■ Article
● ● ●

The Los Angeles Times called the goals “dramatic,” noting that it would require the U.S. to move twice as quickly on carbon cuts as it has in the past. This is also the first time Chinese leaders have set a date for when the country’s carbon emissions will peak, the BBC reports. China has always been reluctant to promise to cut greenhouse gases because officials knew it would slow economic growth. Together, China and the U.S. account for about a third of the world’s carbon emissions.

President Barack Obama said that by 2025, the U.S. will reduce its emissions of Earth-warming gases by at least 26 percent, compared to emissions in 2005. Meanwhile, Chinese President Xi Jinping said China’s emissions would fall after 2030, but didn’t say by how much. Xi also said China would get about 20 percent of its electricity from alternative energy sources by 2030.

● ● ●

■ Task set
A – Revise the stretch of the climate article from "The Los Angeles" through "world’s carbon emissions.", putting "heat-trapping gases" in place of "greenhouse gases".
B – Extend the climate article with a few sentences that pick up after its final line.
The listing that follows has no connection to the climate article.

■ Information provided
● ● ●

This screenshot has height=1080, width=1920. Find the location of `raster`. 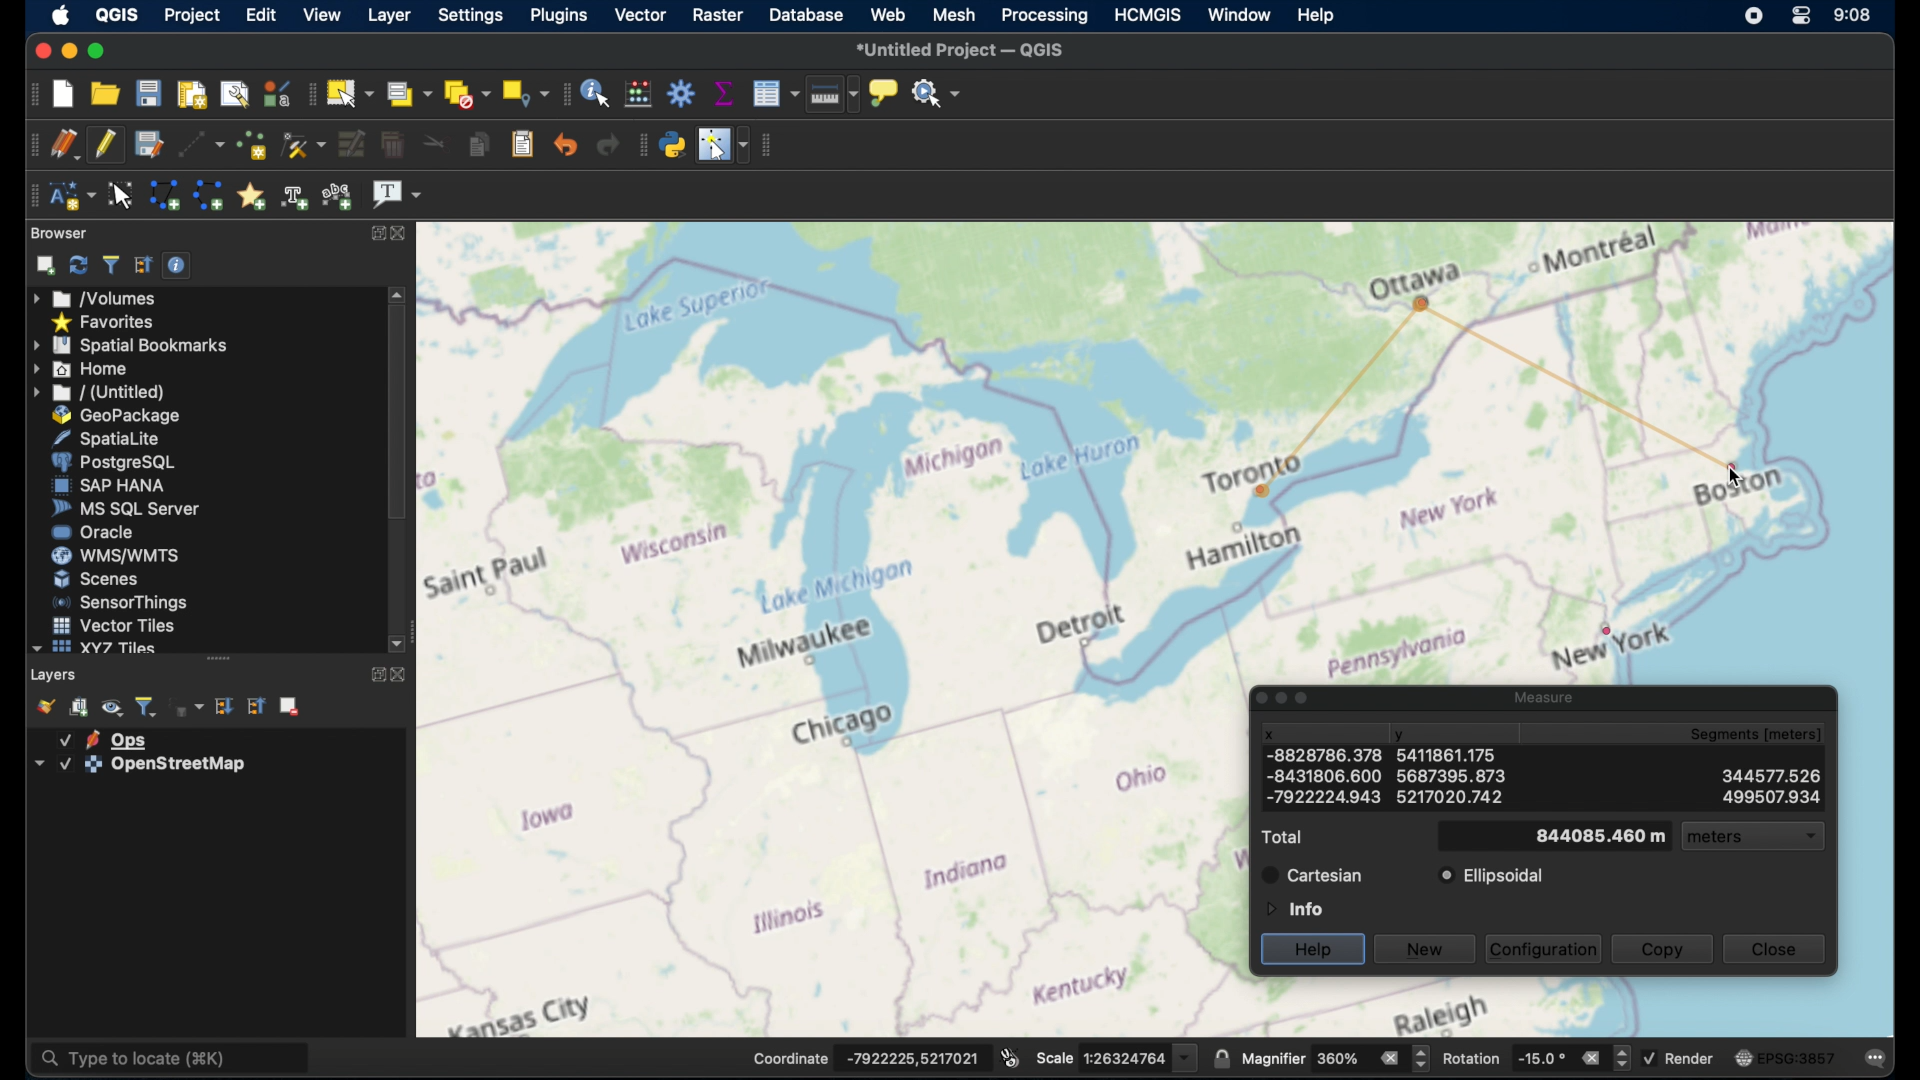

raster is located at coordinates (716, 15).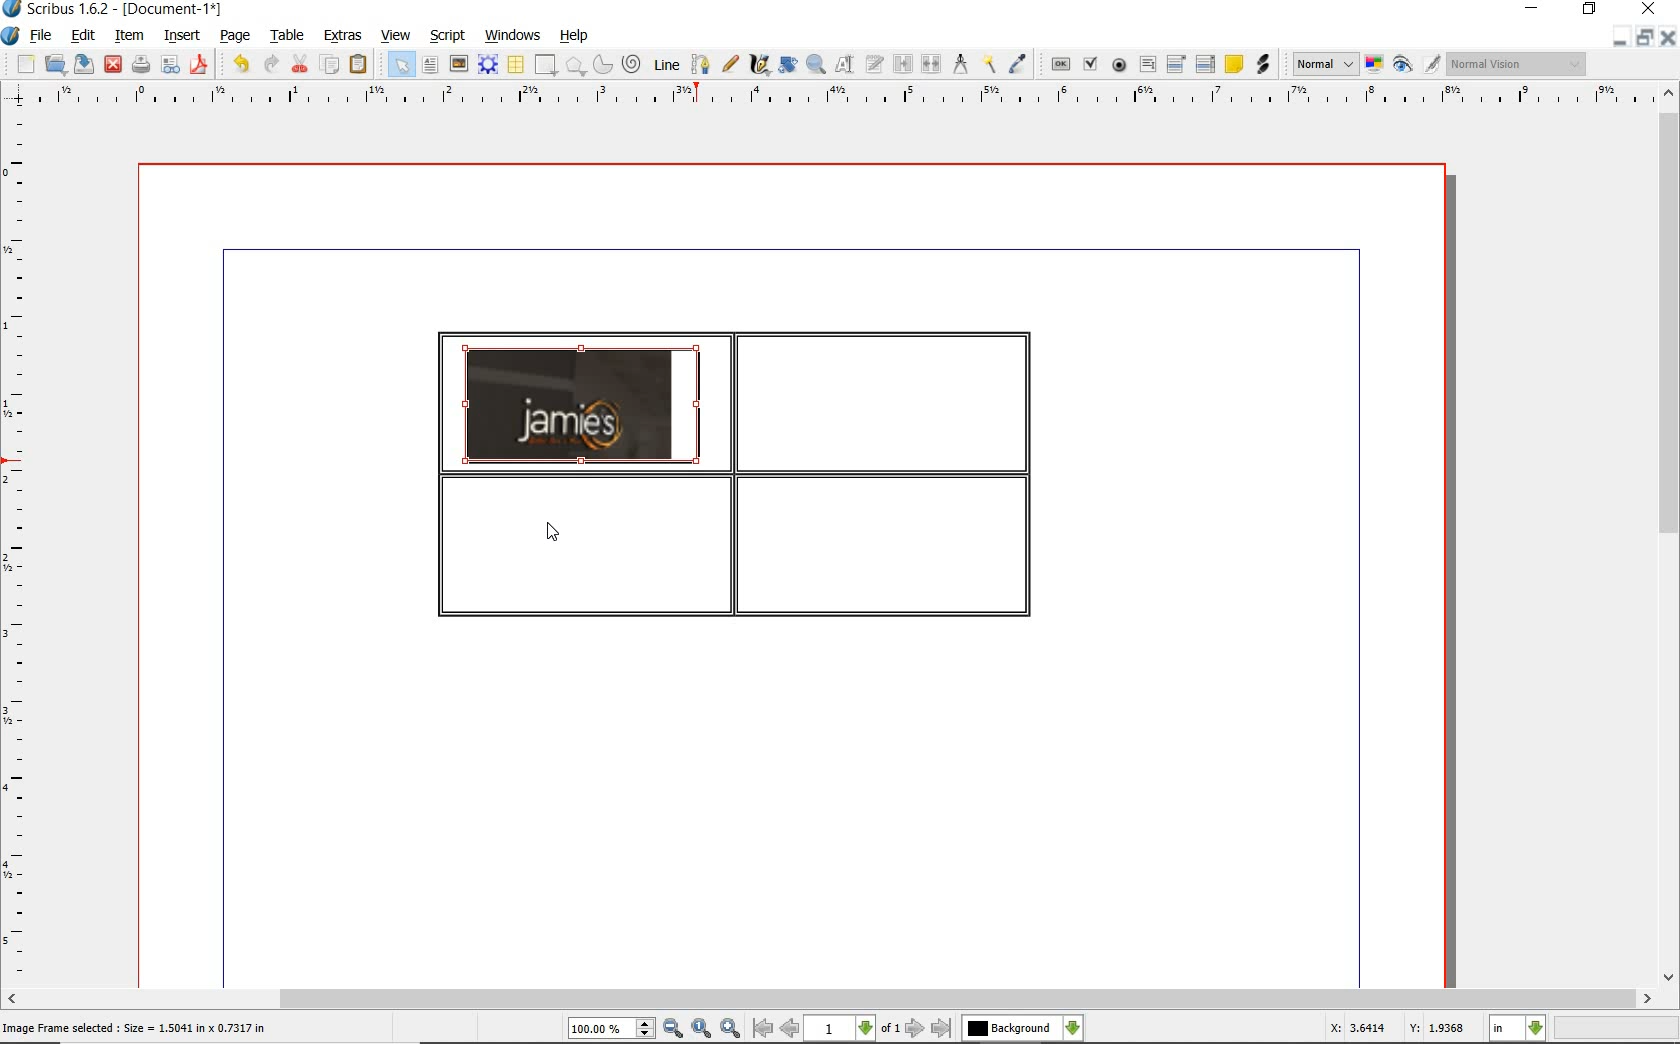 The height and width of the screenshot is (1044, 1680). What do you see at coordinates (1178, 65) in the screenshot?
I see `pdf combo box` at bounding box center [1178, 65].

● ● ●

■ Results of the tasks
A –
The Los Angeles Times called the goals “dramatic,” noting that it would require the U.S. to move twice as quickly on carbon cuts as it has in the past. This is also the first time Chinese leaders have set a date for when the country’s carbon emissions will peak, the BBC reports. China has always been reluctant to promise to cut heat-trapping gases because officials knew it would slow economic growth. Together, China and the U.S. account for about a third of the world’s carbon emissions.

B –
If the two countries do meet their goals, how much will it help with global warming? The Chinese environmental news site chinadialogue gathered expert responses to this question. In general, chinadialogue’s sources said the agreement would be helpful, but more is needed if the world wants to keep Earth’s temperatures from rising more than 2 degrees Celsius above pre-industrial levels. That two-degree target is a scientifically-informed ceiling world leaders agreed to in 2009, during the Copenhagen Accord.

Many experts urged China, the world’s top carbon emitter, to cut emissions starting in 2025, not 2030. The day before Obama and Xi made their announcement, University of Manchester climate scientist Kevin Anderson told chinadialogue that to meet the two-degree target, China and other middle-income countries “need to peak their emissions by the mid-2020s.”

Meanwhile, Anderson thinks the U.S., Europe, and other developed regions “have to eliminate fossil fuel use from their energy system early in the 2030s.” That’s an unlikely proposition. Obama’s announcement is already facing criticism at home, where the new Republican majority in the senate will likely work against this and other environmentally-minded plans from the Obama Administration.